Der BMI-Erlass sieht vor, Baustellen des Bundes möglichst weiter zu betreiben. Dazu müsse in erster Linie der Sicherheits- und Gesundheitskoordinator tätig werden. Erst wenn behördliche Maßnahmen dies erzwingen, soll der Baustellenbetrieb eingestellt werden. Auch im BMVI ist man überzeugt, dass die Fortsetzung der Baustellen geboten sei, um die Leistungsfähigkeit der Infrastruktur in Deutschland weiter zu erhöhen und die wirtschaftlichen Folgen aus der aktuellen Krise schnell überwinden zu können.

Darüber hinaus stellt das BMI im Erlass klar, dass die Pandemie zwar grundsätzlich geeignet sei, den Tatbestand der höheren Gewalt zu erfüllen, es jedoch in jedem Fall separat zu prüfen ist. Wer sich hierauf berufe, müsse auch die besonderen Umstände begründen und gegebenenfalls auch beweisen. Eine rein vorsorgliche Einstellung der Arbeit reiche nicht aus. Zudem müsse ein besonderes Augenmerk auf Auftragnehmer gelegt werden, die schon im Vorfeld Probleme bei der Leistungserbringung gehabt hätten.

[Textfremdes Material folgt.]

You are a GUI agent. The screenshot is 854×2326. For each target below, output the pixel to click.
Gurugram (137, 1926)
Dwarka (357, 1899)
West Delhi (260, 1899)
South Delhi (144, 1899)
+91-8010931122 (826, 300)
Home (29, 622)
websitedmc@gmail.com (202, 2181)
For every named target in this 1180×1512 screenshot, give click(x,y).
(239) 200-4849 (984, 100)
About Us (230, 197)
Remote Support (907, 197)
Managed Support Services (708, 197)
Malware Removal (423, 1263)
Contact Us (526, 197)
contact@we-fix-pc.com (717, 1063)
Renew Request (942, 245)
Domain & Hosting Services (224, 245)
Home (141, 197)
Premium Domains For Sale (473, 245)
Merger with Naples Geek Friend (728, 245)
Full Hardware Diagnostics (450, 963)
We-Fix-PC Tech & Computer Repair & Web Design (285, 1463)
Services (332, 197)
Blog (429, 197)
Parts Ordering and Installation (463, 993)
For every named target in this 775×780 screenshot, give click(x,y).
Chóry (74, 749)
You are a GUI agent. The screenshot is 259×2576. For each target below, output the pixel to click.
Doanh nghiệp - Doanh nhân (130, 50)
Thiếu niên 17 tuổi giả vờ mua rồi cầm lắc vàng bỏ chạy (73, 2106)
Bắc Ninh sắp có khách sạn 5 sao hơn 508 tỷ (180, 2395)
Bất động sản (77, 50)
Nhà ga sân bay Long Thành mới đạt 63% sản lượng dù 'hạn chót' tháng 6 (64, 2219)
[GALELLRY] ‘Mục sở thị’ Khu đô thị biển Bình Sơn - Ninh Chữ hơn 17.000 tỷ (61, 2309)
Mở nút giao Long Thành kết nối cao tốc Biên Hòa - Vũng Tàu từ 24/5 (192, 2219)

Hinsichtlich der Prüfung und Begleichung von Rechnungen habe dieser Schritt einen besonders hohen Stellenwert. Die Dienststellen seien besonders gehalten, eine unverzügliche Bearbeitung zu ermöglichen. Zudem wird in dem Erlass ausdrücklich auf die Möglichkeit hingewiesen, gegen Bürgschaftsleistung des Auftragsnehmers Vorauszahlungen zu leisten, ohne Zinsen zu fordern.

Im Liefer- und Dienstleistungsbereich hat das BMWi in seinem Rundschreiben zur Beschaffung in Zeiten von Corona festgelegt, dass mit Blick auf § 132 GWB im Oberschwellenbereich die Voraussetzungen erfüllt sind, laufende Verträge zu verlängern, sofern die Leistung die gleiche bleibt, und der Preis 50 Prozent des Wertes des ursprünglichen Auftrages nicht überschreitet. Im Unterschwellenbereich gelten die gleichen Bestimmungen gemäß § 47 VgV.